🤖 AI Summary
This work addresses parameter redundancy in the MLP layers of GPT-2 via a Kronecker-product-based targeted compression method. To tackle convergence instability and degraded expressivity in low-rank Kronecker factorization, we propose two key innovations: (1) an enhanced Van Loan decomposition initialization strategy that improves training stability of Kronecker factors; and (2) a pruning-guided heuristic initialization that preserves model capacity post-compression. Our approach compresses the 124M-parameter GPT-2 to 80–96M parameters—with the best variant at just 81M—while surpassing DistilGPT-2 (117M) across standard language modeling benchmarks. Moreover, it outperforms existing Kronecker-compressed variants with larger parameter counts (e.g., >96M), marking the first demonstration of *parameter reduction without performance degradation*, and even *smaller models outperforming larger ones*. This represents a significant advance in efficient transformer architecture design.
📝 Abstract
We introduce Krony-PT, a compression technique of GPT2 citep{radford2019language} based on Kronecker Products. We specifically target the MLP layers of each transformer layer, and systematically compress the feed forward layer matrices to various degrees.

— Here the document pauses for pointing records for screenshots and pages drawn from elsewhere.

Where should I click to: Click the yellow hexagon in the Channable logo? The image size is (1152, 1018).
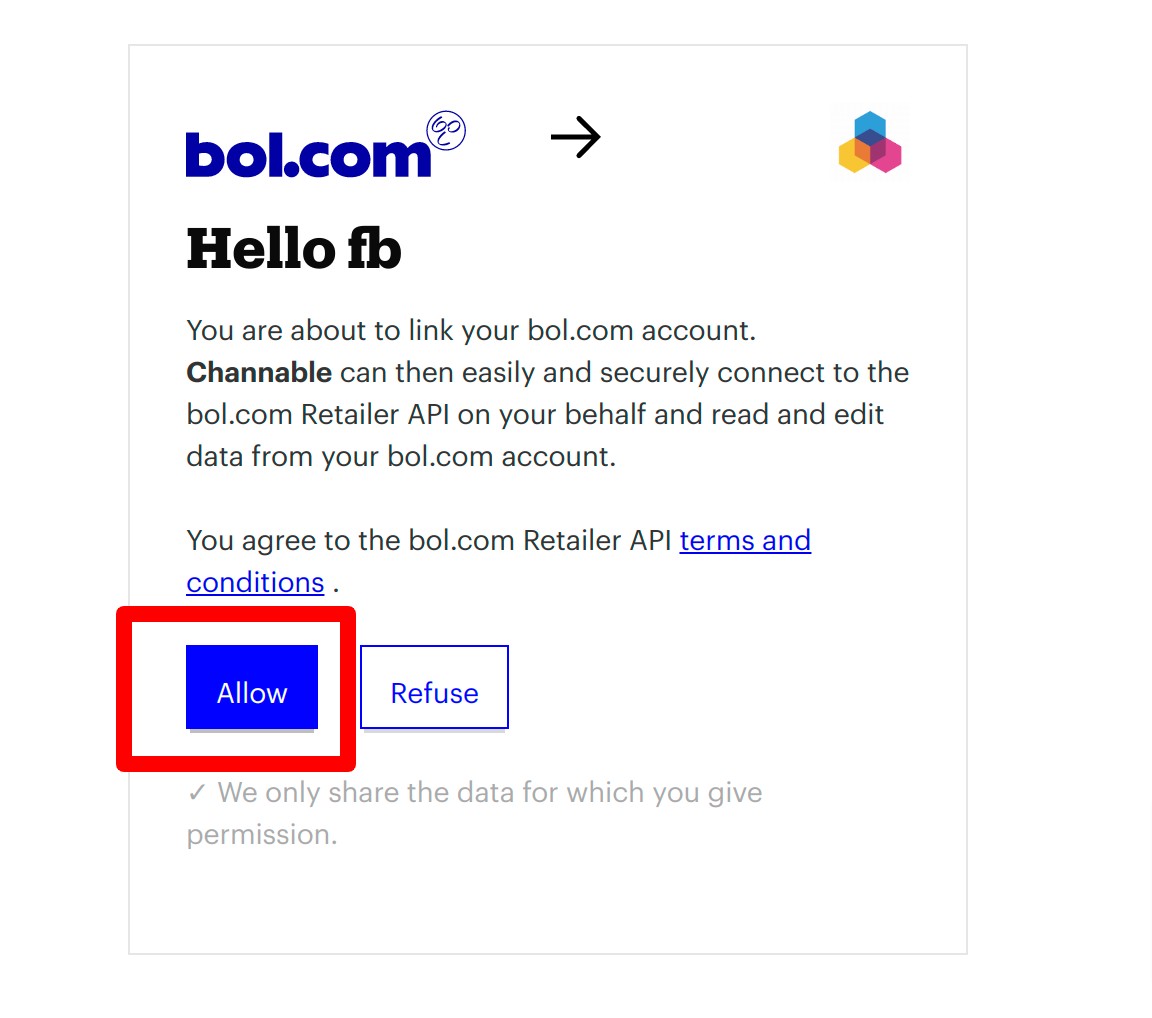pos(853,156)
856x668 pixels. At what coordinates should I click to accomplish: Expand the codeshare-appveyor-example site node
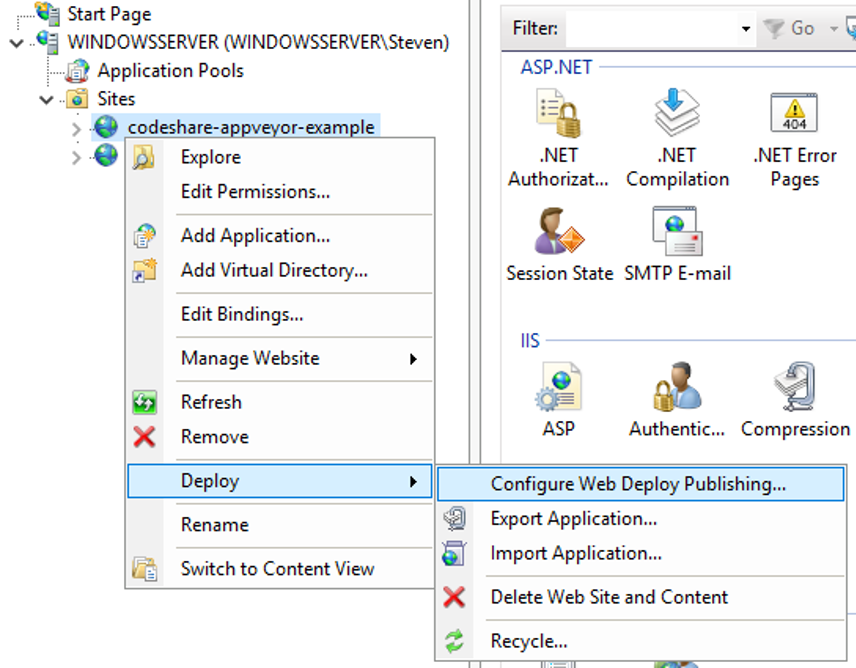(x=77, y=128)
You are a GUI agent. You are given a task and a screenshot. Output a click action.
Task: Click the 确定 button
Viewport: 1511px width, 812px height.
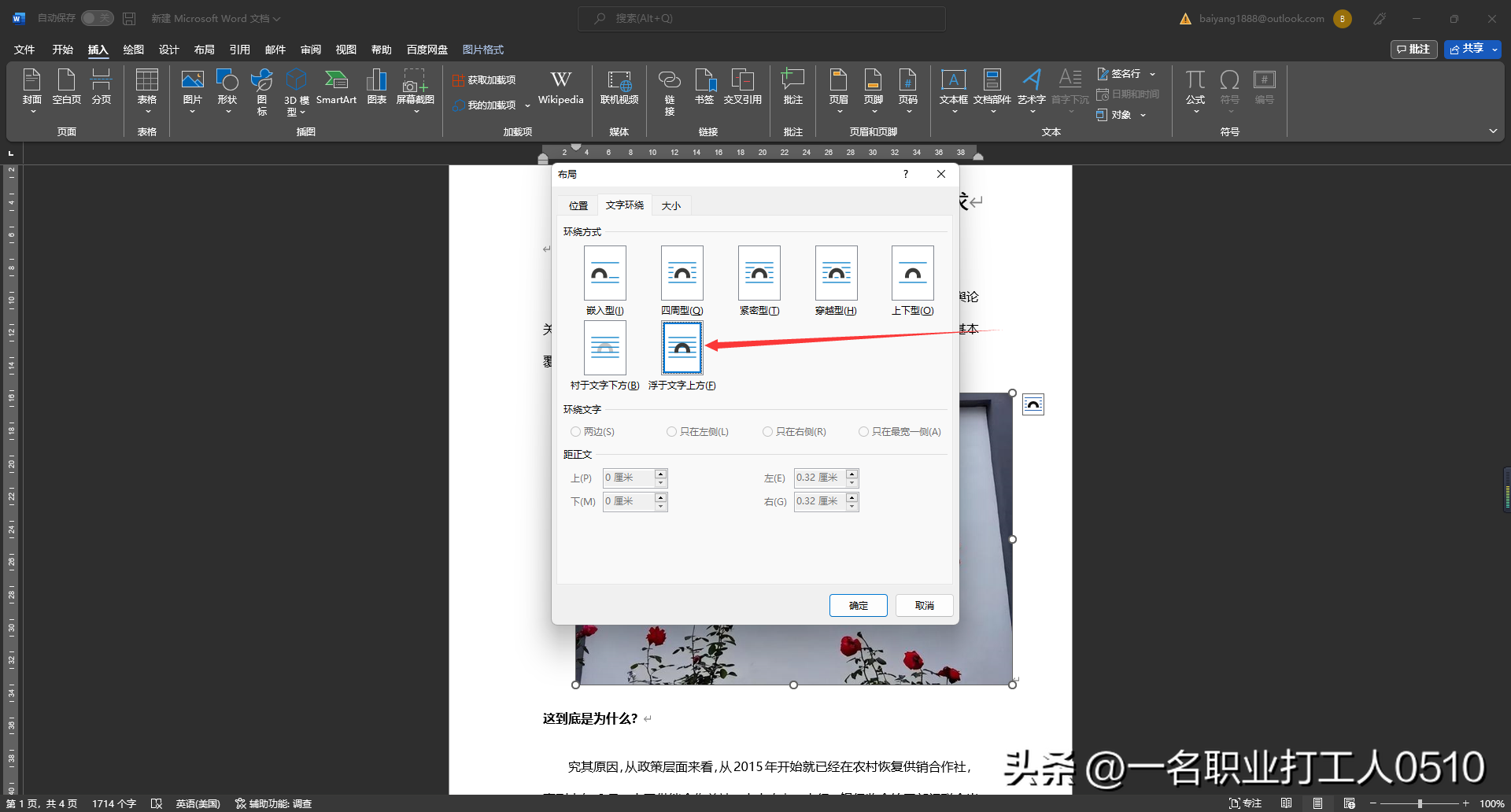pyautogui.click(x=858, y=605)
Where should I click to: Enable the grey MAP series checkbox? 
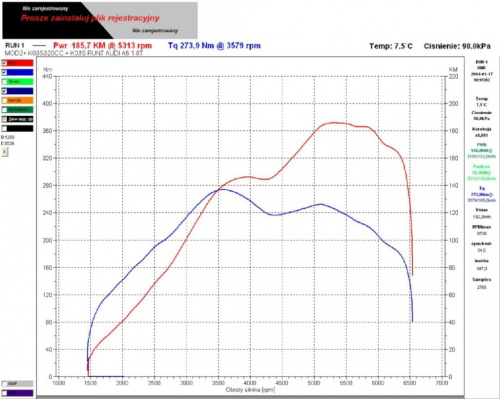click(x=4, y=384)
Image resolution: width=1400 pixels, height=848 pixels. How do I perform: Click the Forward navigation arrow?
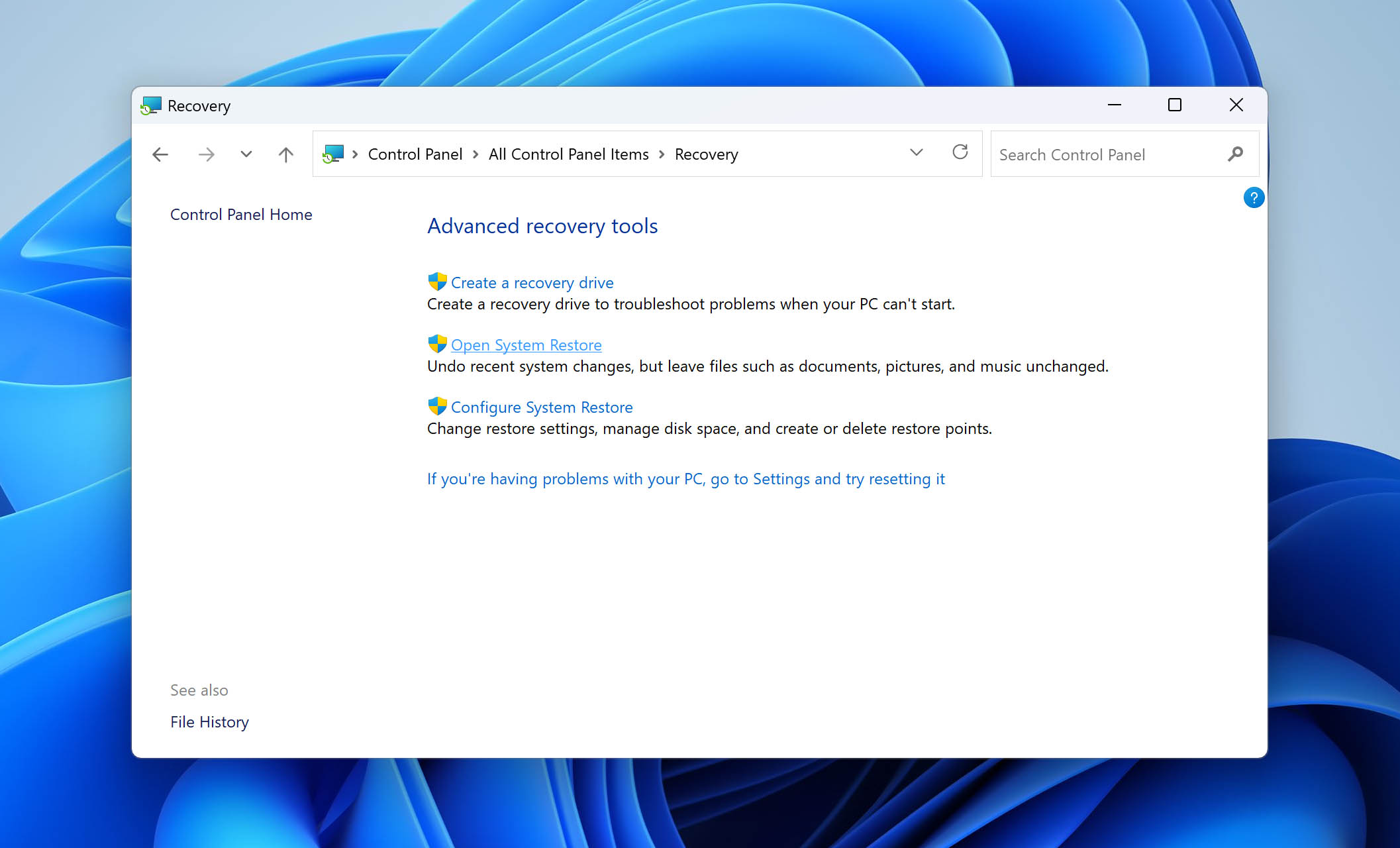click(206, 154)
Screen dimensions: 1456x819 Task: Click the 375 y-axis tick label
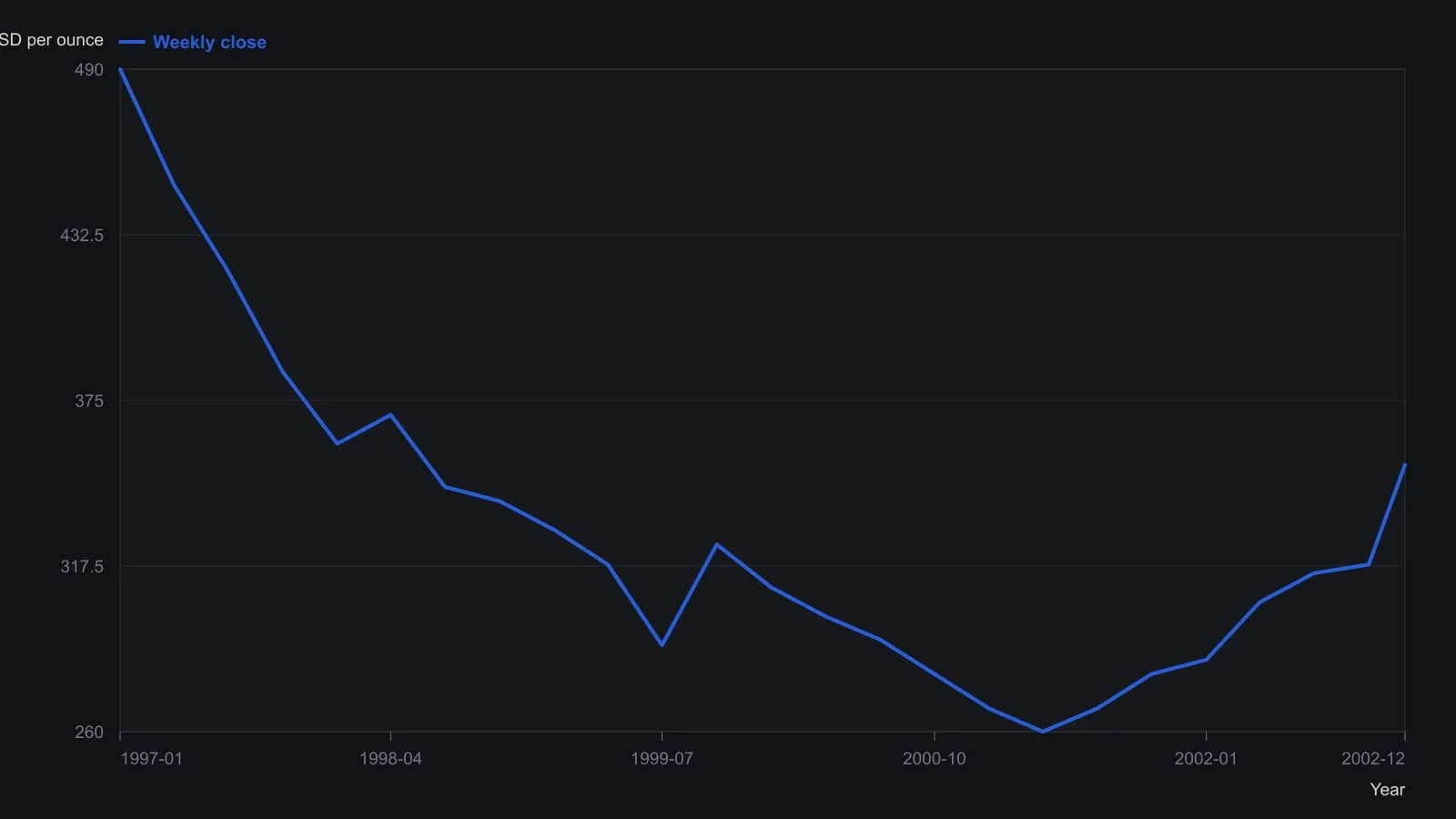click(x=89, y=401)
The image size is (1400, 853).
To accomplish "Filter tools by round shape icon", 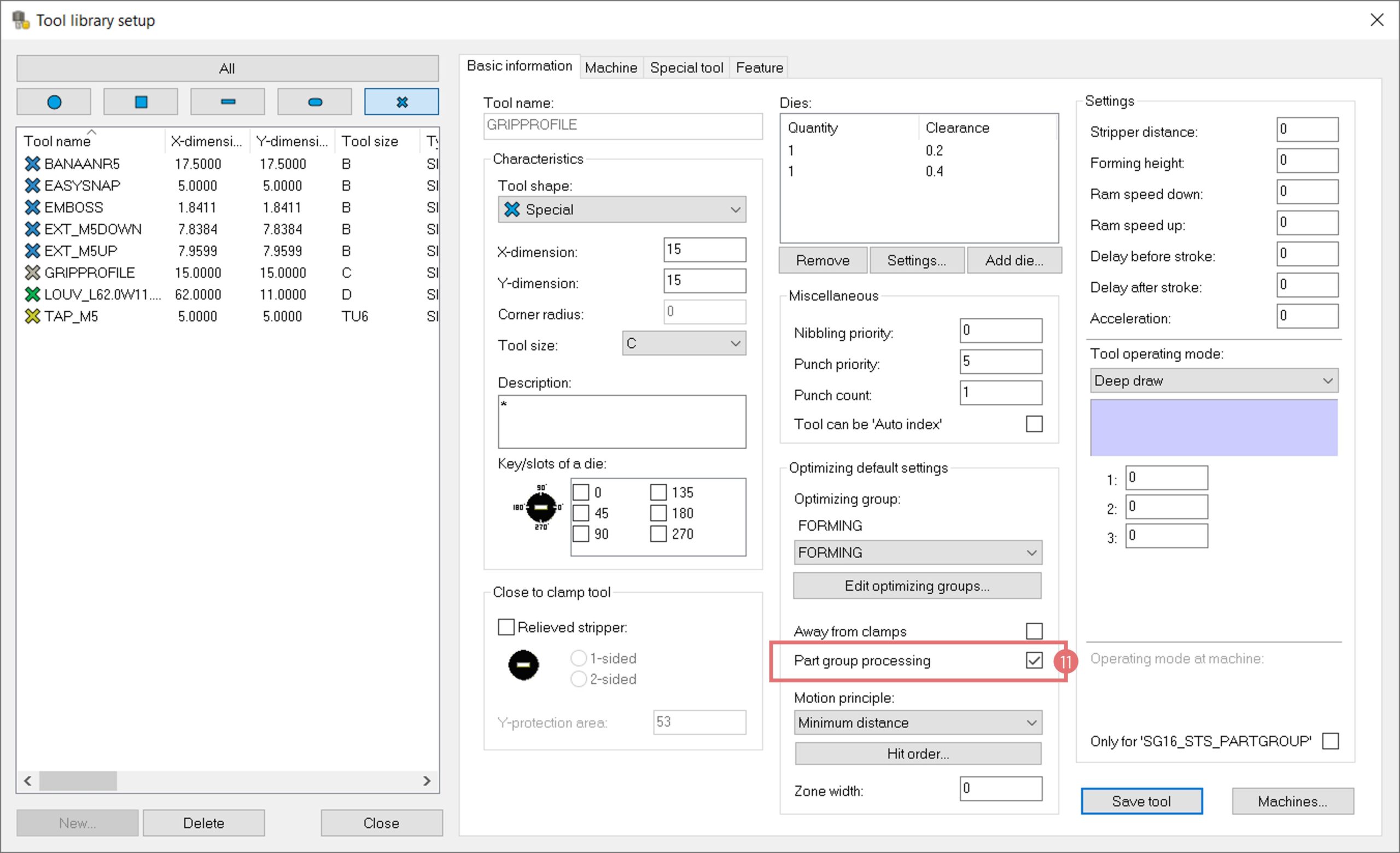I will pos(54,102).
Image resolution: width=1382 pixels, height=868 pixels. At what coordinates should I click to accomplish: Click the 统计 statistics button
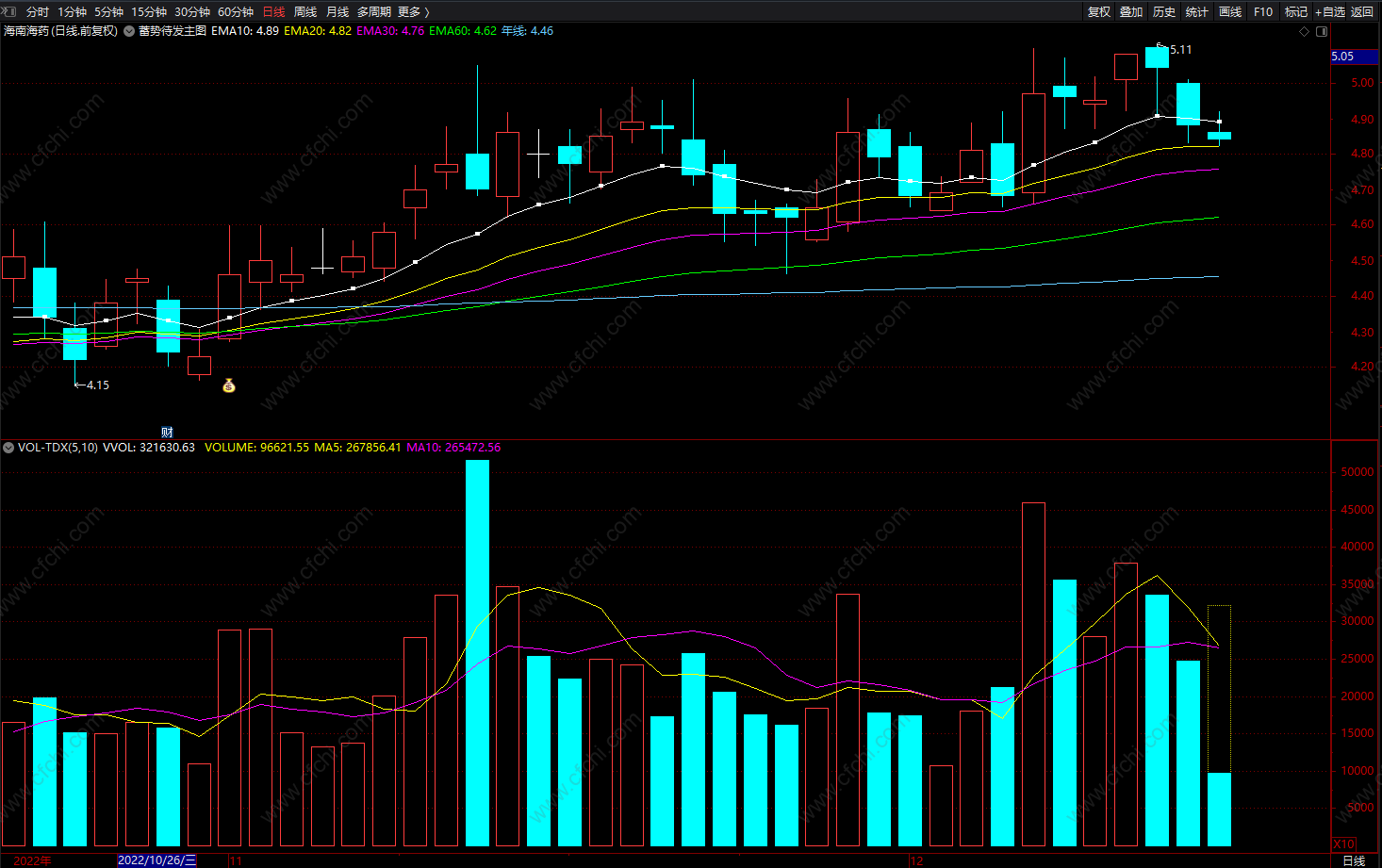(x=1197, y=11)
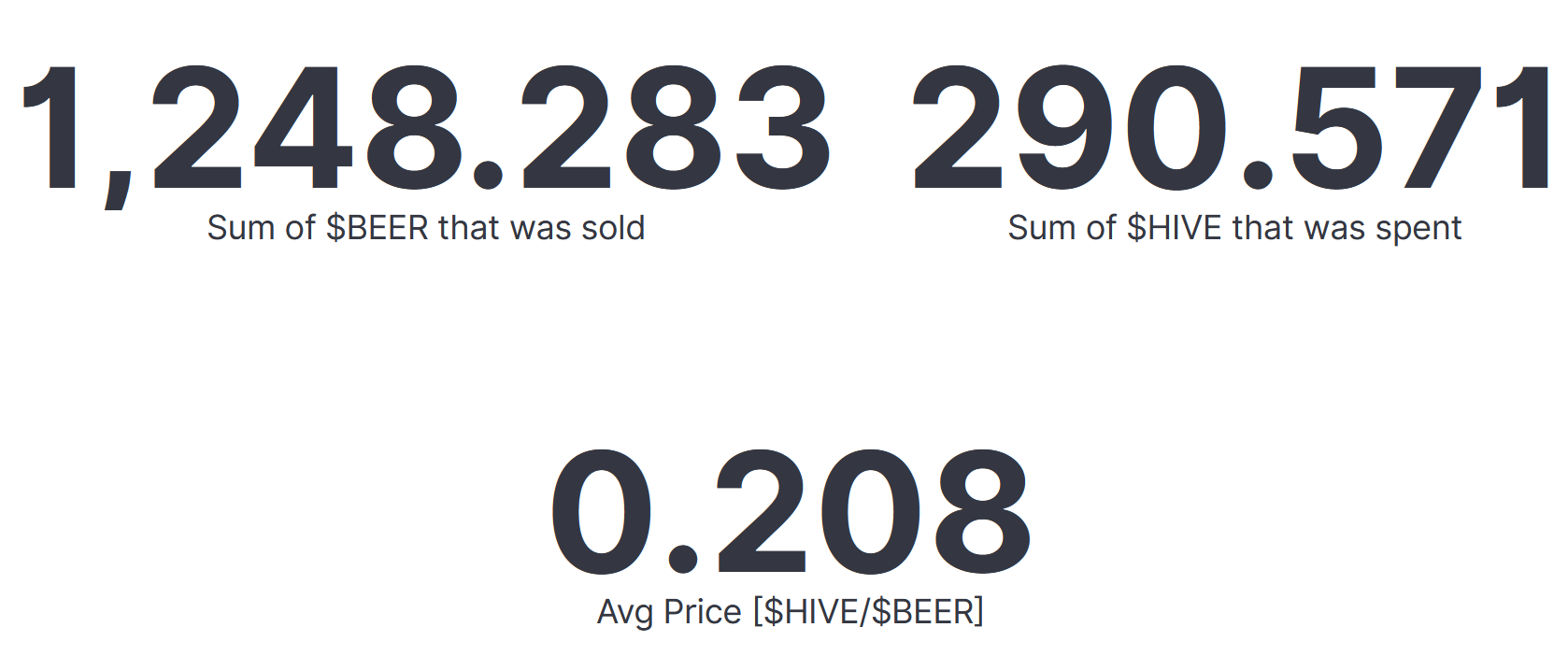
Task: Select the 'Avg Price [$HIVE/$BEER]' label
Action: 791,612
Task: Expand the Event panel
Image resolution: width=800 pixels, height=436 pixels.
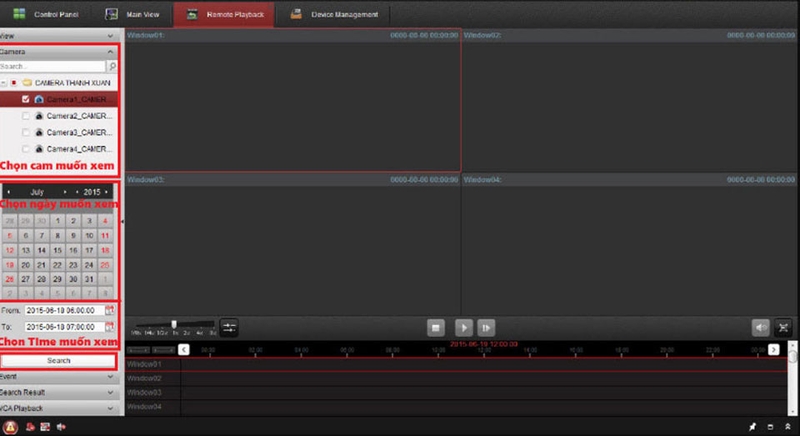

We introduce a modified Van Loan decomposition to initialize the new factors, and also introduce a new pruning-based initialization trick. Our method compresses the original 124M parameter GPT2 to various smaller models, with 80M being the smallest, and 96M being the largest compressed model. Our 81M model variant outperforms distilgpt2 on next-token prediction on all standard language modeling datasets, and shows competitive scores or performs on par with other Kronecker Products based compressed models of GPT2 that are significantly higher in size.